* What to do:
Please keep to the lines below from the one with "Terms and Conditions (159, 2320)" through the one with "Founding sponsor of", and restate them word for word, ends included.

* Material provided:
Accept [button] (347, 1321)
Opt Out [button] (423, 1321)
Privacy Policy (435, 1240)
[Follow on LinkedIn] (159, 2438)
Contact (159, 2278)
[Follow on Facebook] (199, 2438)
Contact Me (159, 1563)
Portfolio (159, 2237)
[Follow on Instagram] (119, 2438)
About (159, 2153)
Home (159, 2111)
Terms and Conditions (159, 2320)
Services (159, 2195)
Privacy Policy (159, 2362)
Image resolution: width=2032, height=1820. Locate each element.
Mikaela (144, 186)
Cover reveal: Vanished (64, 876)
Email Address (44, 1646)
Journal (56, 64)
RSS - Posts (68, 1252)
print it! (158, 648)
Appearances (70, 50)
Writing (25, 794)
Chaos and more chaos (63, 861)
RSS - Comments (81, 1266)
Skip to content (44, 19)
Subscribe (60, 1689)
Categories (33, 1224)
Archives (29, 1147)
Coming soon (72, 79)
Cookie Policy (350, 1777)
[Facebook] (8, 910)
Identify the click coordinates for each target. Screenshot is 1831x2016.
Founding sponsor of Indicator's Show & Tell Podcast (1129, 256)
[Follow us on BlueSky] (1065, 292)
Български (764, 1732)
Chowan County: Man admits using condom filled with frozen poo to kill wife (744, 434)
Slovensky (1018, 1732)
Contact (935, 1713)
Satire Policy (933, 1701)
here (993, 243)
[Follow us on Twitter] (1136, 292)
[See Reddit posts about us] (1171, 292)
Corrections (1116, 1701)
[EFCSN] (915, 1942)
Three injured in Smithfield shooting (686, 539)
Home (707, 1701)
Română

* Reply to the task:
Terms and Conditions (159, 2320)
Services (159, 2195)
Privacy Policy (159, 2362)
Image resolution: width=2032, height=1820. Locate each element.
Mikaela (144, 186)
Cover reveal: Vanished (64, 876)
Email Address (44, 1646)
Journal (56, 64)
RSS - Posts (68, 1252)
print it! (158, 648)
Appearances (70, 50)
Writing (25, 794)
Chaos and more chaos (63, 861)
RSS - Comments (81, 1266)
Skip to content (44, 19)
Subscribe (60, 1689)
Categories (33, 1224)
Archives (29, 1147)
Coming soon (72, 79)
Cookie Policy (350, 1777)
[Facebook] (8, 910)
Identify the click coordinates for each target. Screenshot is 1831x2016.
Founding sponsor of Indicator's Show & Tell Podcast (1129, 256)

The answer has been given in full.